TO DO: Each entry below has to be written out again without any change.

*** STUDY MATERIAL ***

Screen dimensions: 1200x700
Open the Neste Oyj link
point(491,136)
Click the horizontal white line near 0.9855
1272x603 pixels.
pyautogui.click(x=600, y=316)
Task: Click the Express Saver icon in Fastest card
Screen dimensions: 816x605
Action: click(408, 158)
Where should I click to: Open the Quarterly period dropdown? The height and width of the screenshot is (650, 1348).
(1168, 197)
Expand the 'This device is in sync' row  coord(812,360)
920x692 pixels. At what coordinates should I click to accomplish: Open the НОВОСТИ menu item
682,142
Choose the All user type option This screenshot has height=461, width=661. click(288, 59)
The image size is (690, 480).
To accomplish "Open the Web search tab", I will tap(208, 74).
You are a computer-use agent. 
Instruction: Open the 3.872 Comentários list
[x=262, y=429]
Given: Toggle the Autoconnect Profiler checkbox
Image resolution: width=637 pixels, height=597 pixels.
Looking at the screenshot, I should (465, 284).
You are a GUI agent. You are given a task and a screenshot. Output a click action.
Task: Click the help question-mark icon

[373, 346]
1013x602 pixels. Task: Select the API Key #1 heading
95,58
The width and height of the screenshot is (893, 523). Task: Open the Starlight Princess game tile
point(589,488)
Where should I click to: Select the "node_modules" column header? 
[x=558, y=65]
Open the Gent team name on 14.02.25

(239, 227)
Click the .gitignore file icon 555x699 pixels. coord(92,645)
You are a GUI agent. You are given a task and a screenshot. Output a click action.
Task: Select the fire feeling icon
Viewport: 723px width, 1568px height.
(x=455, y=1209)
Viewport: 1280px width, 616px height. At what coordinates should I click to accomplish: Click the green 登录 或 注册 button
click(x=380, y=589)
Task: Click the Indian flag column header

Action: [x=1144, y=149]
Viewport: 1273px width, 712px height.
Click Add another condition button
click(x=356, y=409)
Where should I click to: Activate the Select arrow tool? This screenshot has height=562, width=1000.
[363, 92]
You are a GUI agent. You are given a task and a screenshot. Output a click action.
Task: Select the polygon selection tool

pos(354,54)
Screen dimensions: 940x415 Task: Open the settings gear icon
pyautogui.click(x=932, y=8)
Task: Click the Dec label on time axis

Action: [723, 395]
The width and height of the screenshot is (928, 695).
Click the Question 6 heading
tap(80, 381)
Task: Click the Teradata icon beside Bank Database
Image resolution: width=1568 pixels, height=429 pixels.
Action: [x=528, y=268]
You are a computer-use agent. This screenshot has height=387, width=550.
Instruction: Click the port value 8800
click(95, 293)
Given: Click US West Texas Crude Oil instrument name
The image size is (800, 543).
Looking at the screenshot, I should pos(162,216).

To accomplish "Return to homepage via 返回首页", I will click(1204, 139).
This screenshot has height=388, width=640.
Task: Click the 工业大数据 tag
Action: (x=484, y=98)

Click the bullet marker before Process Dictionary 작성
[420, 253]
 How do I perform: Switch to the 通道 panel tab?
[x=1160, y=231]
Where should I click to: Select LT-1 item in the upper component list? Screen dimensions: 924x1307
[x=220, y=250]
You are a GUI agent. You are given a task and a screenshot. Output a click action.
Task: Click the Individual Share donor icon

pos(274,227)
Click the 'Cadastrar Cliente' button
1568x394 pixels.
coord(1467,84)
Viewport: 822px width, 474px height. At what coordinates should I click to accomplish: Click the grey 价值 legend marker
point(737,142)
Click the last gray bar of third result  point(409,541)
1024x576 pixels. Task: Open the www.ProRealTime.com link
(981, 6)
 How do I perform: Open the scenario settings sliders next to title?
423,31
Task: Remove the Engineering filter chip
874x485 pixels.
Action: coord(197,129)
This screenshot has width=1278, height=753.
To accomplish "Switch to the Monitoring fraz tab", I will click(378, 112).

*** End of STUDY MATERIAL ***

YOUR SOLUTION:
Screen dimensions: 1200x700
Open the Neste Oyj link
point(491,136)
Click the horizontal white line near 0.9855
1272x603 pixels.
pyautogui.click(x=600, y=316)
Task: Click the Express Saver icon in Fastest card
Screen dimensions: 816x605
Action: click(408, 158)
Where should I click to: Open the Quarterly period dropdown? The height and width of the screenshot is (650, 1348).
(1168, 197)
Expand the 'This device is in sync' row  coord(812,360)
920x692 pixels. At what coordinates should I click to accomplish: Open the НОВОСТИ menu item
682,142
Choose the All user type option This screenshot has height=461, width=661. click(288, 59)
The image size is (690, 480).
To accomplish "Open the Web search tab", I will tap(208, 74).
You are a computer-use agent. 
Instruction: Open the 3.872 Comentários list
[x=262, y=429]
Given: Toggle the Autoconnect Profiler checkbox
Image resolution: width=637 pixels, height=597 pixels.
Looking at the screenshot, I should (465, 284).
You are a GUI agent. You are given a task and a screenshot. Output a click action.
Task: Click the help question-mark icon

[373, 346]
1013x602 pixels. Task: Select the API Key #1 heading
95,58
The width and height of the screenshot is (893, 523). Task: Open the Starlight Princess game tile
point(589,488)
Where should I click to: Select the "node_modules" column header? 
[x=558, y=65]
Open the Gent team name on 14.02.25

(239, 227)
Click the .gitignore file icon 555x699 pixels. coord(92,645)
You are a GUI agent. You are given a task and a screenshot. Output a click action.
Task: Select the fire feeling icon
Viewport: 723px width, 1568px height.
(x=455, y=1209)
Viewport: 1280px width, 616px height. At what coordinates should I click to accomplish: Click the green 登录 或 注册 button
click(x=380, y=589)
Task: Click the Indian flag column header

Action: [x=1144, y=149]
Viewport: 1273px width, 712px height.
Click Add another condition button
click(x=356, y=409)
Where should I click to: Activate the Select arrow tool? This screenshot has height=562, width=1000.
[363, 92]
You are a GUI agent. You are given a task and a screenshot. Output a click action.
Task: Select the polygon selection tool

pos(354,54)
Screen dimensions: 940x415 Task: Open the settings gear icon
pyautogui.click(x=932, y=8)
Task: Click the Dec label on time axis

Action: [723, 395]
The width and height of the screenshot is (928, 695).
Click the Question 6 heading
tap(80, 381)
Task: Click the Teradata icon beside Bank Database
Image resolution: width=1568 pixels, height=429 pixels.
Action: [x=528, y=268]
You are a computer-use agent. This screenshot has height=387, width=550.
Instruction: Click the port value 8800
click(95, 293)
Given: Click US West Texas Crude Oil instrument name
The image size is (800, 543).
Looking at the screenshot, I should pos(162,216).

To accomplish "Return to homepage via 返回首页", I will click(1204, 139).
This screenshot has height=388, width=640.
Task: Click the 工业大数据 tag
Action: (x=484, y=98)

Click the bullet marker before Process Dictionary 작성
[420, 253]
 How do I perform: Switch to the 通道 panel tab?
[x=1160, y=231]
Where should I click to: Select LT-1 item in the upper component list? Screen dimensions: 924x1307
[x=220, y=250]
You are a GUI agent. You are given a task and a screenshot. Output a click action.
Task: Click the Individual Share donor icon

pos(274,227)
Click the 'Cadastrar Cliente' button
1568x394 pixels.
coord(1467,84)
Viewport: 822px width, 474px height. At what coordinates should I click to accomplish: Click the grey 价值 legend marker
point(737,142)
Click the last gray bar of third result  point(409,541)
1024x576 pixels. Task: Open the www.ProRealTime.com link
(981, 6)
 How do I perform: Open the scenario settings sliders next to title?
423,31
Task: Remove the Engineering filter chip
874x485 pixels.
Action: coord(197,129)
This screenshot has width=1278, height=753.
To accomplish "Switch to the Monitoring fraz tab", I will click(378, 112).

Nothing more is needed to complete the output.